━━ DATA FOR THE TASK

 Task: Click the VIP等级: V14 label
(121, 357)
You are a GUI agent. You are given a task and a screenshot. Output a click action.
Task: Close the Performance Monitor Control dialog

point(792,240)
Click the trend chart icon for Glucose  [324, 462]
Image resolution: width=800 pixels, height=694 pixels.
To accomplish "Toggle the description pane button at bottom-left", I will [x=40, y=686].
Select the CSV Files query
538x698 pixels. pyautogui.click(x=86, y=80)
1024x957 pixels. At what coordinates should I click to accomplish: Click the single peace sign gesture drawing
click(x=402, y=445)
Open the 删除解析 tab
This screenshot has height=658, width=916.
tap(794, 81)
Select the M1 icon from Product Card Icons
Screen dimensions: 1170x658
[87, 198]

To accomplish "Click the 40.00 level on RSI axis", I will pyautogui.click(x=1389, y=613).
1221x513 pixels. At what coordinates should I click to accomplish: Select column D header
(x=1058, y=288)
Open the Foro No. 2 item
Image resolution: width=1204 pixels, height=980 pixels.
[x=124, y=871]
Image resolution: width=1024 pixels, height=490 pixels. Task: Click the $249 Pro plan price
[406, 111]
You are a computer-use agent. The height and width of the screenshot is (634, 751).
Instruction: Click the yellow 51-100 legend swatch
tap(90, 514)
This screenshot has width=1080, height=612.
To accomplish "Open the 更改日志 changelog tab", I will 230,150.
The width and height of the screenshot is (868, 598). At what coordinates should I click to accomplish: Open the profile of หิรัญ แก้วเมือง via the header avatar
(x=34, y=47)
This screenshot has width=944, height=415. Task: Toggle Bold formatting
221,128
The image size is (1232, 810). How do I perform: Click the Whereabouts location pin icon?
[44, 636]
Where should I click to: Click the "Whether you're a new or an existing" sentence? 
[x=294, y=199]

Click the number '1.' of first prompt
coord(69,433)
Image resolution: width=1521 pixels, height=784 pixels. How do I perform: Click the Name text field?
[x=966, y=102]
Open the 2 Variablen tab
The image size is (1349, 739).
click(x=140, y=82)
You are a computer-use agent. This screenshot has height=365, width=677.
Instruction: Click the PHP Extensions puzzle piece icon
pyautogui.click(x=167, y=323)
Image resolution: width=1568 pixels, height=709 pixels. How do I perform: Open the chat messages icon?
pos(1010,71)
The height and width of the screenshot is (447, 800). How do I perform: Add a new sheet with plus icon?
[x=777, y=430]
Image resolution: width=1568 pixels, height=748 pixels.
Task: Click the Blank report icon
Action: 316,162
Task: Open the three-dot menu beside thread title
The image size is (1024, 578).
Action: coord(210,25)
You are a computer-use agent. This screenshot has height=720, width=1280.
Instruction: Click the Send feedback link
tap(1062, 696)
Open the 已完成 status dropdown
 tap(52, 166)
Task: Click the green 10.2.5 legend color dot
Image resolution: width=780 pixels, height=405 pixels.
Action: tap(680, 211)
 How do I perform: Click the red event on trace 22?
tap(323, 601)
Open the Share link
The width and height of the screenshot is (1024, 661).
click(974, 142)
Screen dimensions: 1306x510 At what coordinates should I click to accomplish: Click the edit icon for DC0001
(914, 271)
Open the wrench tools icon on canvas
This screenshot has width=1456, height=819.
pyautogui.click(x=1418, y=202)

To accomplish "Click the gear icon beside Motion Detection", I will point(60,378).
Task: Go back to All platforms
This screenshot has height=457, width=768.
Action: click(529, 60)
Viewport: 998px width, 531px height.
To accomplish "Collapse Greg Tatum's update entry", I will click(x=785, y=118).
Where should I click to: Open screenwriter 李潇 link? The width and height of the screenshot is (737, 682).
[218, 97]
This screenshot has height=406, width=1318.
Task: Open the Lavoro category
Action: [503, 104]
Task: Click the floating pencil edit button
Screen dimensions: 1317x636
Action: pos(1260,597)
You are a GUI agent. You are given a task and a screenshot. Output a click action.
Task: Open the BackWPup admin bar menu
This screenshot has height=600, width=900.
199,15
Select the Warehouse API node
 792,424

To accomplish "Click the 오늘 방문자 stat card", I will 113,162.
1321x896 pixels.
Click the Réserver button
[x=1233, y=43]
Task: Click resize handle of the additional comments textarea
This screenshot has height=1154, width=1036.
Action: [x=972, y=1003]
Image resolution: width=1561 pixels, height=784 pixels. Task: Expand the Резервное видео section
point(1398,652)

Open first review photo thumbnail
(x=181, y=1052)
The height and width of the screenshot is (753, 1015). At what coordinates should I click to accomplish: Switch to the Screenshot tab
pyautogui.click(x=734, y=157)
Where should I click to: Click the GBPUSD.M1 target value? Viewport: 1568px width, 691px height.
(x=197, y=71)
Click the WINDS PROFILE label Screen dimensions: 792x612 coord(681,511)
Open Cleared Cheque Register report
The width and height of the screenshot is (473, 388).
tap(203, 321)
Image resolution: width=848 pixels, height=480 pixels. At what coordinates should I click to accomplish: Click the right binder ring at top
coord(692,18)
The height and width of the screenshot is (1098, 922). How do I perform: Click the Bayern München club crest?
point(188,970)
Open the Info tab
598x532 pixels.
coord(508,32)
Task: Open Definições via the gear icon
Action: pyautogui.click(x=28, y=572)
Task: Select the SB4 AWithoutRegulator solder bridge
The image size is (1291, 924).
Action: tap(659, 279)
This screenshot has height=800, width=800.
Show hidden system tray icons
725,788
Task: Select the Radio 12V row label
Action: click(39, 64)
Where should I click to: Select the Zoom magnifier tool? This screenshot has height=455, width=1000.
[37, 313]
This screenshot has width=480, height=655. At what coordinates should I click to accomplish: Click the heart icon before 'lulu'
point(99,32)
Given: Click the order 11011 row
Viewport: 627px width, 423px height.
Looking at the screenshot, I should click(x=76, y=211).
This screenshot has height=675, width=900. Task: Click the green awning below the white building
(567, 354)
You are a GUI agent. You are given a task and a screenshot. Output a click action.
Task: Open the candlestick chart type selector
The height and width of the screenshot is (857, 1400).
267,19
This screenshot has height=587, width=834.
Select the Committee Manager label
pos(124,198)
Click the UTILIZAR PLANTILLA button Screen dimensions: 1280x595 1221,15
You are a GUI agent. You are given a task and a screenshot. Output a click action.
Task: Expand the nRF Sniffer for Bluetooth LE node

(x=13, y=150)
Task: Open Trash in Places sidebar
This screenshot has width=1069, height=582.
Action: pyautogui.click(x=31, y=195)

━━━━

**WHAT NEEDS TO BE DONE**
The records above are to be copied in full, exactly as written.

**THE COMPLETED TASK**
 Task: Click the VIP等级: V14 label
(121, 357)
You are a GUI agent. You are given a task and a screenshot. Output a click action.
Task: Close the Performance Monitor Control dialog

point(792,240)
Click the trend chart icon for Glucose  [324, 462]
Image resolution: width=800 pixels, height=694 pixels.
To accomplish "Toggle the description pane button at bottom-left", I will [x=40, y=686].
Select the CSV Files query
538x698 pixels. pyautogui.click(x=86, y=80)
1024x957 pixels. At what coordinates should I click to accomplish: Click the single peace sign gesture drawing
click(x=402, y=445)
Open the 删除解析 tab
This screenshot has height=658, width=916.
tap(794, 81)
Select the M1 icon from Product Card Icons
Screen dimensions: 1170x658
[87, 198]

To accomplish "Click the 40.00 level on RSI axis", I will pyautogui.click(x=1389, y=613).
1221x513 pixels. At what coordinates should I click to accomplish: Select column D header
(x=1058, y=288)
Open the Foro No. 2 item
Image resolution: width=1204 pixels, height=980 pixels.
[x=124, y=871]
Image resolution: width=1024 pixels, height=490 pixels. Task: Click the $249 Pro plan price
[406, 111]
You are a computer-use agent. The height and width of the screenshot is (634, 751).
Instruction: Click the yellow 51-100 legend swatch
tap(90, 514)
This screenshot has width=1080, height=612.
To accomplish "Open the 更改日志 changelog tab", I will 230,150.
The width and height of the screenshot is (868, 598). At what coordinates should I click to accomplish: Open the profile of หิรัญ แก้วเมือง via the header avatar
(x=34, y=47)
This screenshot has width=944, height=415. Task: Toggle Bold formatting
221,128
The image size is (1232, 810). How do I perform: Click the Whereabouts location pin icon?
[44, 636]
Where should I click to: Click the "Whether you're a new or an existing" sentence? 
[x=294, y=199]

Click the number '1.' of first prompt
coord(69,433)
Image resolution: width=1521 pixels, height=784 pixels. How do I perform: Click the Name text field?
[x=966, y=102]
Open the 2 Variablen tab
The image size is (1349, 739).
click(x=140, y=82)
You are a computer-use agent. This screenshot has height=365, width=677.
Instruction: Click the PHP Extensions puzzle piece icon
pyautogui.click(x=167, y=323)
Image resolution: width=1568 pixels, height=709 pixels. How do I perform: Open the chat messages icon?
pos(1010,71)
The height and width of the screenshot is (447, 800). How do I perform: Add a new sheet with plus icon?
[x=777, y=430]
Image resolution: width=1568 pixels, height=748 pixels.
Task: Click the Blank report icon
Action: 316,162
Task: Open the three-dot menu beside thread title
The image size is (1024, 578).
Action: coord(210,25)
You are a computer-use agent. This screenshot has height=720, width=1280.
Instruction: Click the Send feedback link
tap(1062, 696)
Open the 已完成 status dropdown
 tap(52, 166)
Task: Click the green 10.2.5 legend color dot
Image resolution: width=780 pixels, height=405 pixels.
Action: tap(680, 211)
 How do I perform: Click the red event on trace 22?
tap(323, 601)
Open the Share link
The width and height of the screenshot is (1024, 661).
click(974, 142)
Screen dimensions: 1306x510 At what coordinates should I click to accomplish: Click the edit icon for DC0001
(914, 271)
Open the wrench tools icon on canvas
This screenshot has width=1456, height=819.
pyautogui.click(x=1418, y=202)

To accomplish "Click the gear icon beside Motion Detection", I will point(60,378).
Task: Go back to All platforms
This screenshot has height=457, width=768.
Action: click(529, 60)
Viewport: 998px width, 531px height.
To accomplish "Collapse Greg Tatum's update entry", I will click(x=785, y=118).
Where should I click to: Open screenwriter 李潇 link? The width and height of the screenshot is (737, 682).
[218, 97]
This screenshot has height=406, width=1318.
Task: Open the Lavoro category
Action: [503, 104]
Task: Click the floating pencil edit button
Screen dimensions: 1317x636
Action: pos(1260,597)
You are a GUI agent. You are given a task and a screenshot. Output a click action.
Task: Open the BackWPup admin bar menu
This screenshot has height=600, width=900.
199,15
Select the Warehouse API node
 792,424

To accomplish "Click the 오늘 방문자 stat card", I will 113,162.
1321x896 pixels.
Click the Réserver button
[x=1233, y=43]
Task: Click resize handle of the additional comments textarea
This screenshot has height=1154, width=1036.
Action: [x=972, y=1003]
Image resolution: width=1561 pixels, height=784 pixels. Task: Expand the Резервное видео section
point(1398,652)

Open first review photo thumbnail
(x=181, y=1052)
The height and width of the screenshot is (753, 1015). At what coordinates should I click to accomplish: Switch to the Screenshot tab
pyautogui.click(x=734, y=157)
Where should I click to: Click the GBPUSD.M1 target value? Viewport: 1568px width, 691px height.
(x=197, y=71)
Click the WINDS PROFILE label Screen dimensions: 792x612 coord(681,511)
Open Cleared Cheque Register report
The width and height of the screenshot is (473, 388).
tap(203, 321)
Image resolution: width=848 pixels, height=480 pixels. At what coordinates should I click to accomplish: Click the right binder ring at top
coord(692,18)
The height and width of the screenshot is (1098, 922). How do I perform: Click the Bayern München club crest?
point(188,970)
Open the Info tab
598x532 pixels.
coord(508,32)
Task: Open Definições via the gear icon
Action: pyautogui.click(x=28, y=572)
Task: Select the SB4 AWithoutRegulator solder bridge
The image size is (1291, 924).
Action: tap(659, 279)
This screenshot has height=800, width=800.
Show hidden system tray icons
725,788
Task: Select the Radio 12V row label
Action: click(39, 64)
Where should I click to: Select the Zoom magnifier tool? This screenshot has height=455, width=1000.
[37, 313]
This screenshot has width=480, height=655. At what coordinates should I click to accomplish: Click the heart icon before 'lulu'
point(99,32)
Given: Click the order 11011 row
Viewport: 627px width, 423px height.
Looking at the screenshot, I should click(x=76, y=211).
This screenshot has height=675, width=900. Task: Click the green awning below the white building
(567, 354)
You are a GUI agent. You are given a task and a screenshot. Output a click action.
Task: Open the candlestick chart type selector
The height and width of the screenshot is (857, 1400).
267,19
This screenshot has height=587, width=834.
Select the Committee Manager label
pos(124,198)
Click the UTILIZAR PLANTILLA button Screen dimensions: 1280x595 1221,15
You are a GUI agent. You are given a task and a screenshot. Output a click action.
Task: Expand the nRF Sniffer for Bluetooth LE node

(x=13, y=150)
Task: Open Trash in Places sidebar
This screenshot has width=1069, height=582.
Action: pyautogui.click(x=31, y=195)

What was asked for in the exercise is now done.